DIRECTIONS: Format every line of the entries below as a numbered list, leaving out any blank lines.

SOURCE RECORDS:
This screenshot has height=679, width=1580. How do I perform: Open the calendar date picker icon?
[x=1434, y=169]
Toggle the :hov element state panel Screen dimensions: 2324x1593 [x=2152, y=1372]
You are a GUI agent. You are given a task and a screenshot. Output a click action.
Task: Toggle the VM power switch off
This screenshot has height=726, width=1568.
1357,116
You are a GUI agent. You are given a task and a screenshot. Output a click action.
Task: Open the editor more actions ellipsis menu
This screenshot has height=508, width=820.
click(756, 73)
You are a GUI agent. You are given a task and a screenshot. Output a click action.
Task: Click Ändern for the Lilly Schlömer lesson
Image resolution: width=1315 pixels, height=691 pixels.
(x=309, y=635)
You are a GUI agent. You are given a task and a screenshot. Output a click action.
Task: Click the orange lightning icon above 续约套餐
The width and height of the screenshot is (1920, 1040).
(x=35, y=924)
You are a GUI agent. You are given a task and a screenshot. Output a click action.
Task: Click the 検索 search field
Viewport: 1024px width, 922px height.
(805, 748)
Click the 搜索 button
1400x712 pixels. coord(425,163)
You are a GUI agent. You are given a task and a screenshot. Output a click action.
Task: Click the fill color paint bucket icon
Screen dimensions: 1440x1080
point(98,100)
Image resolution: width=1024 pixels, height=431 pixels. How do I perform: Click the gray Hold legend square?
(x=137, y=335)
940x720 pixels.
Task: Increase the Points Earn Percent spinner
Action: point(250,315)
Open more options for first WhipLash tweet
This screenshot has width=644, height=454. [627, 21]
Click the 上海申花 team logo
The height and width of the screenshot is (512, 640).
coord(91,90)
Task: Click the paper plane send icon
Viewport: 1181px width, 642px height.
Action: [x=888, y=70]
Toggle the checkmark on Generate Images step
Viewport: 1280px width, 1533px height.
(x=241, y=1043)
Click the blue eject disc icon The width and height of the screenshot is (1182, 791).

SOLUTION:
1. This screenshot has height=679, width=1580. How do I perform: Open the calendar date picker icon?
2. [x=1434, y=169]
3. Toggle the :hov element state panel Screen dimensions: 2324x1593 [x=2152, y=1372]
4. You are a GUI agent. You are given a task and a screenshot. Output a click action.
5. Task: Toggle the VM power switch off
6. This screenshot has height=726, width=1568.
7. 1357,116
8. You are a GUI agent. You are given a task and a screenshot. Output a click action.
9. Task: Open the editor more actions ellipsis menu
10. This screenshot has height=508, width=820.
11. click(756, 73)
12. You are a GUI agent. You are given a task and a screenshot. Output a click action.
13. Task: Click Ändern for the Lilly Schlömer lesson
14. Image resolution: width=1315 pixels, height=691 pixels.
15. (x=309, y=635)
16. You are a GUI agent. You are given a task and a screenshot. Output a click action.
17. Task: Click the orange lightning icon above 续约套餐
18. The width and height of the screenshot is (1920, 1040).
19. (x=35, y=924)
20. You are a GUI agent. You are given a task and a screenshot. Output a click action.
21. Task: Click the 検索 search field
22. Viewport: 1024px width, 922px height.
23. (805, 748)
24. Click the 搜索 button
25. 1400x712 pixels. coord(425,163)
26. You are a GUI agent. You are given a task and a screenshot. Output a click action.
27. Task: Click the fill color paint bucket icon
28. Screen dimensions: 1440x1080
29. point(98,100)
30. Image resolution: width=1024 pixels, height=431 pixels. How do I perform: Click the gray Hold legend square?
31. (x=137, y=335)
32. 940x720 pixels.
33. Task: Increase the Points Earn Percent spinner
34. Action: point(250,315)
35. Open more options for first WhipLash tweet
36. This screenshot has width=644, height=454. [627, 21]
37. Click the 上海申花 team logo
38. The height and width of the screenshot is (512, 640).
39. coord(91,90)
40. Task: Click the paper plane send icon
41. Viewport: 1181px width, 642px height.
42. Action: [x=888, y=70]
43. Toggle the checkmark on Generate Images step
44. Viewport: 1280px width, 1533px height.
45. (x=241, y=1043)
46. Click the blue eject disc icon The width and height of the screenshot is (1182, 791).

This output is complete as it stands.